Portrait of a Gentleman c.1751
Portrait of a Gentleman c.1751
Oil on canvas; 30 by 25 in; 76 x 63.5 cm; held in an 18th century style carved giltwood frame
Provenance: Private Collection, England, as possibly Thomas Hudson; Philip Mould - Historical Portraits, 2006; Private Collection, England
Very few works by the painter William Keable are known to have survived and this intriguing portrait, discovered in recent years, is a rare addition to his oeuvre. His life is not well recorded but by the late 1740s he had established himself in London and in 1754 is listed as working at the second St Martin’s Lane Academy where he would have encountered the young Thomas Gainsborough. Indeed there is enough evidence to suggest a friendship and certainly their associations extended to Keable being depicted within a group portrait of the late 1740s along with Peter Muilman and Charles Crokatt. An important early commission for Gainsborough, it is likely that it was instigated by Keable given Crokatt was the son of James Crokatt an important South Carolina merchant whose family friends and business associates, Mrs Benjamin Smith and her brother-in-law Thomas Smith Jr, sat for Keable in London in 1749 (Gibbes Museum of Art, U.S.A.). There is evidence to suggest he painted other American colonists from Charleston and might have painted Benjamin Smith himself when he visited England briefly in 1752, however these portraits appear not to have survived. Despite this it is sufficient to assume that Keable became known amongst these increasingly rich and influential merchants and benefitted socially and professionally as a result.

Task statement
Can you quote the full catalogue entry on Portrait of a Gentleman, word for word? The lines after this point come from a separate source.

Dataset excerpt
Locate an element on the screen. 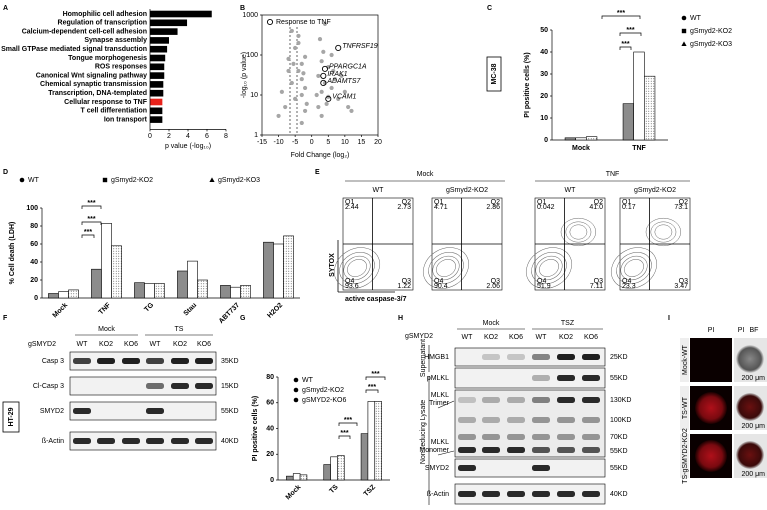  category-label: Synapse assembly is located at coordinates (116, 40).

Output for this exercise
Portrait of a Gentleman c.1751
Portrait of a Gentleman c.1751
Oil on canvas; 30 by 25 in; 76 x 63.5 cm; held in an 18th century style carved giltwood frame
Provenance: Private Collection, England, as possibly Thomas Hudson; Philip Mould - Historical Portraits, 2006; Private Collection, England
Very few works by the painter William Keable are known to have survived and this intriguing portrait, discovered in recent years, is a rare addition to his oeuvre. His life is not well recorded but by the late 1740s he had established himself in London and in 1754 is listed as working at the second St Martin’s Lane Academy where he would have encountered the young Thomas Gainsborough. Indeed there is enough evidence to suggest a friendship and certainly their associations extended to Keable being depicted within a group portrait of the late 1740s along with Peter Muilman and Charles Crokatt. An important early commission for Gainsborough, it is likely that it was instigated by Keable given Crokatt was the son of James Crokatt an important South Carolina merchant whose family friends and business associates, Mrs Benjamin Smith and her brother-in-law Thomas Smith Jr, sat for Keable in London in 1749 (Gibbes Museum of Art, U.S.A.). There is evidence to suggest he painted other American colonists from Charleston and might have painted Benjamin Smith himself when he visited England briefly in 1752, however these portraits appear not to have survived. Despite this it is sufficient to assume that Keable became known amongst these increasingly rich and influential merchants and benefitted socially and professionally as a result.